Nell'incontro "Il pane perduto" promosso dalla Comunità e dai Giovani per la Pace (8 febbraio 2021), Edith racconta la scelta, anche nei momenti più difficili, di non odiare nessuno. Parla anzi di un dolore morale che sente su di sé per il male compiuto dagli uomini, nella furia nazista. Ai giovani dice di non perdere il "pane" della memoria, di vigilare per non permettere a nazionalismi, antisemitismo e razzismo di abbattersi sull'Europa. Descrive queste minacce come una nuvola nera da scrutare per reagire. Bisogna ripudiare l'odio, la guerra e le armi.
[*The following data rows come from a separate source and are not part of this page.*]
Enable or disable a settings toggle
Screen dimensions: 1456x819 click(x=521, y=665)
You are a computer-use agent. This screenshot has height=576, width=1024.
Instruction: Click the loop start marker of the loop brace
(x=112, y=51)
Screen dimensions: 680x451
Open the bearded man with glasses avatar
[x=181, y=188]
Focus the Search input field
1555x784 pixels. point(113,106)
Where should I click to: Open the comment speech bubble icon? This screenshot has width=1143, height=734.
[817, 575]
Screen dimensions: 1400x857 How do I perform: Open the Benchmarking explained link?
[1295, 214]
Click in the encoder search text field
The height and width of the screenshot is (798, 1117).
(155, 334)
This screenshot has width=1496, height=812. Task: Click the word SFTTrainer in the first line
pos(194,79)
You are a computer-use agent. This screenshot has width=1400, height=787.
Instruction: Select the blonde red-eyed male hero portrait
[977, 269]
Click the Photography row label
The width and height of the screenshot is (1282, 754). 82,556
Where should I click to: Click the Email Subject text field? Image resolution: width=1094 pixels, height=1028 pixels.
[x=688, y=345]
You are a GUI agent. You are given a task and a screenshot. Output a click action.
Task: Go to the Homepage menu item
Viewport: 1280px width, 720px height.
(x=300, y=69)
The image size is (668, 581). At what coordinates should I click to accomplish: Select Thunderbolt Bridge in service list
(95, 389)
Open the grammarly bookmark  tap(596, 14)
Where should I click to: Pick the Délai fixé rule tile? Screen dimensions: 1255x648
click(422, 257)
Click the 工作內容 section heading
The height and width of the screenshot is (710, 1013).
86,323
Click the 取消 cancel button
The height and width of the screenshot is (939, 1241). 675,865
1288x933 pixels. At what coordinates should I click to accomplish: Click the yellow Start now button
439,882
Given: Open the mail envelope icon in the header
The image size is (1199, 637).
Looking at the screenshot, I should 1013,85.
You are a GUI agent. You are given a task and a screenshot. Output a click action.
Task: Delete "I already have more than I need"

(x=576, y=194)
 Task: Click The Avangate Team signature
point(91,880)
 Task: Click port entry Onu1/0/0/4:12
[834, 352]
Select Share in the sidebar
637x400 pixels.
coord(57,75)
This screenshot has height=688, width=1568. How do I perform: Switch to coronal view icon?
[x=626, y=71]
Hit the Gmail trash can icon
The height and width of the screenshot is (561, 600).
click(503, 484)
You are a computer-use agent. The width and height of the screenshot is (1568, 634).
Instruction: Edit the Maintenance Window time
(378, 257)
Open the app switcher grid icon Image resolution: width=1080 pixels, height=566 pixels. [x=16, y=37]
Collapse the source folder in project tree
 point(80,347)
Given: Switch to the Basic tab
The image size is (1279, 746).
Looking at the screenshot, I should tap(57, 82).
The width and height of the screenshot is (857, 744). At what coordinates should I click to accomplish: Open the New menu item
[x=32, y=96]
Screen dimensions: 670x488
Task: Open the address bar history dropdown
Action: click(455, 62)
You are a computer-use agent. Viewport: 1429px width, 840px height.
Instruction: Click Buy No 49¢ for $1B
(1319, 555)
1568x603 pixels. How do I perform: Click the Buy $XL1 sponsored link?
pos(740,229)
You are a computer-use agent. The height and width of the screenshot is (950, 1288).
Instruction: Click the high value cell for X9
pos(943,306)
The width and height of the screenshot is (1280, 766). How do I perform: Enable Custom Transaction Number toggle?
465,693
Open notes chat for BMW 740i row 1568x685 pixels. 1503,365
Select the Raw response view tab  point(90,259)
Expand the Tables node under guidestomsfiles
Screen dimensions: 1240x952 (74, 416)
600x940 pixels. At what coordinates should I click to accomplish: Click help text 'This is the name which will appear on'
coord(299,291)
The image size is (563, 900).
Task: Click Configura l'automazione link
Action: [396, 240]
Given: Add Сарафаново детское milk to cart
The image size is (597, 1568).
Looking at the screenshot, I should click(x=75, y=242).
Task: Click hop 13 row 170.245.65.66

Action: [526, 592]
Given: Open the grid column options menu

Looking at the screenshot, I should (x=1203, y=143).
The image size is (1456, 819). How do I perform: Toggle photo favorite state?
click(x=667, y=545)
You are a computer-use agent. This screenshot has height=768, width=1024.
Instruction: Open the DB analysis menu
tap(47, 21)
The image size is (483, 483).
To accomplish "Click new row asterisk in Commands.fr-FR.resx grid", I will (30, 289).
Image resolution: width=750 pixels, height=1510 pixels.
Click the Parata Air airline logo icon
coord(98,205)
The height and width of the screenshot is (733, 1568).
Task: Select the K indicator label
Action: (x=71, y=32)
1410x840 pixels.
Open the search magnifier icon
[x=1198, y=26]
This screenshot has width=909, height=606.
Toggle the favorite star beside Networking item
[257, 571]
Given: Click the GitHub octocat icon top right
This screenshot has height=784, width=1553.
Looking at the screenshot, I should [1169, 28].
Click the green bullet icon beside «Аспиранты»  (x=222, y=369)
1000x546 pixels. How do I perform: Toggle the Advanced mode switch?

La via anzi è "aiutare, soccorrere il tuo prossimo, allora si crea la pace".
Edith Bruck (Tiszabercel, 3 maggio 1932), scrittrice, regista e sopravvissuta alla Shoah, è nata in Ungheria, e da molti anni vive in Italia. A tredici anni viene deportata ad Auschwitz e poi in altri campi di sterminio. Perde la madre, il padre, un fratello e altri familiari.
La sua produzione letteraria autobiografica narra non solo la sofferenza vissuta nei campi di sterminio, ma anche gli anni dopo la liberazione da Bergen-Belsen nell’aprile del 1945, insieme alla sorella. Nel suo recente libro, Il pane perduto, da cui prende il titolo l’incontro, Edith Bruck racconta la ricerca di una nuova vita dopo la guerra, in un’Europa ancora non liberata dall’antisemitismo.